In sostanza usare il termine gourmet per la pizza significa utilizzare un vero e proprio ossimoro: come se la pizza napoletana in quanto tale non possa essere considerata dai piani alti della gastronomia. Idem il termine Pizza chef, quasi che il pizzaiolo per accreditarsi debba autodefinirsi anche cuoco. In realtà ogni pizza buona è di per se una pizza gourmet e ogni pizzaiolo non è altro che un pizzaiolo con pari dignità lavorativa di quella di un cuoco: si tratta di mestieri simili perché hanno a che fare con la manipolazione delle materie prime, ma assolutamente diversi nella sostanza perché il pizzaiolo parte sempre e comunque dal disco di pasta e le pizzerie sono sostanzialmente locali monoprodotto.
L’attacco al termine pizza è stato portato da più parti, per esempio estendendolo anche alle focacce, che sono qualcosa di profondamente diverso sino a comprendere qualsiasi lievitato che a questo punto non sia una torta dolce o un panettone. Dilatandolo,hannocercato di scippare l’identità del prodotto.
Alcuni pizzaioli a questo punto hanno pensato che per essere accreditati non bastava il proprio lavoro, ma bisogna sfilare sugli stessi palcoscenici degli chef e si sono sentiti lusingati, sino a parlare di se stessi dimenticando di far parte di una comunità ben definita. Siamo passati dalla «pizza napoletana» alla «mia pizza», segno dei tempi ma anche di un profondo narcisismo gastronomico, una vera ossessione al punto da rinnegare i valori profondi di questo lavoro per fare la parte degli indiani nel circo di Buffalo Bill.
Ogni tanto sentiamo qualcuno dire «un onore per me stare qui con grandi chef», come se lo stare insieme a questi cuochi sia di per se una sorta di scalata sociale, un concetto che implica un complesso di inferiorità verso gli chef e al tempo stesso di superiorità (che poi è la stessa cosa) verso i propri colleghi pizzaioli che non avrebbero lo stesso privilegio. Dovrebbe essere a questo punto un onore per uno chef stare insieme a grandi pizzaioli, ma quando si ha il cervello incancrenito dal proprio narcisismo la realtà inizia a liquefarsi: “O munn è comm un so fà ‘ncapa”.
La realtà invece è costituita da una comunità di pizzaioli, di nuove generazioni consapevoli e più preparate, di imprenditori del settore che, a differenza di gran parte degli stellati, riesce a far quadrare i conti puntando sulla qualità del prodotto e del servizio. La pizza, quella napoletana in particolare, non ha bisogno di essere accreditata, non a caso l’arte del pizzaiolo napoletano è riconosciuta come patrimonio immateriale dell’umanità. I pizzaioli non hanno bisogno degli chef per essere accreditati, anche quando si fanno fare le pizze dagli stellati senza dirlo e presentandole come proprie creazioni.

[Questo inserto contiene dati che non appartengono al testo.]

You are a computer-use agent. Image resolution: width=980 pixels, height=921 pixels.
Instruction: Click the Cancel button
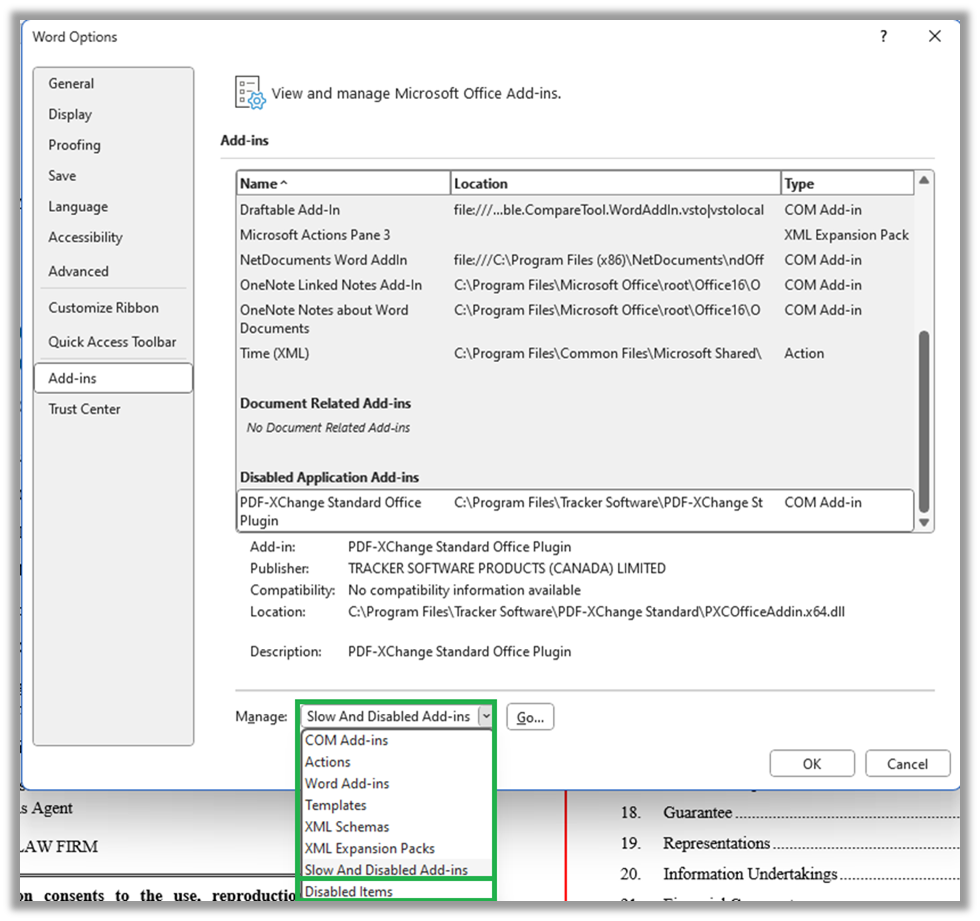(908, 764)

Non siamo nostalgici di un passato borbonico, ci mancherebbe altro, abbiamo visto la fine dei nostri vicini di casa dopo il crollo della Yugoslavia. Ma riteniamo che per parlare di cucina italiana è necessario il riequilibrio della narrazione gastronomica e dare il giusto peso al ruolo della tradizione napoletana e del Mezzogiorno alla Dieta Mediterranea. La pizza napoletana non è, come pure è stato teorizzato, una articolazione di quella italiana, semmai il contrario.